Without haemoglobin, the blood has a low oxygen-carrying capacity. To compensate for this, they have particularly large hearts which beat twice as fast as other fishes'.
Mackerel icefish are found in the Southern Ocean and the southern Atlantic. Localities include the islands of the Scotia Sea, the northern Antarctic Peninsula, Kerguelen, Heard and Bouvet Islands, South Georgia, the South Orkney Islands and South Shetland.
They are pelagic (live in the open sea) and swim at depths of 0-700m.

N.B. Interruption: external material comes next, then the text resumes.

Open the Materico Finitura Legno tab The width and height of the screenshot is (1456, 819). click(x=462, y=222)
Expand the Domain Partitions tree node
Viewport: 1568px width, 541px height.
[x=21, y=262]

They feed on fish and krill.
Very few fishes can cope with the icy conditions of the Antarctic. Icefish cope by having special 'antifreeze' in the blood that prevents ice crystals building up in the body. This allows them to live in conditions that are below the body freezing point. They have a very low metabolic rate and are very sluggish, spending much of the time resting on the bottom.
They live in well-oxygenated waters, and may absorb some oxygen directly through the skin.
Mackerel icefish are not listed as endangered.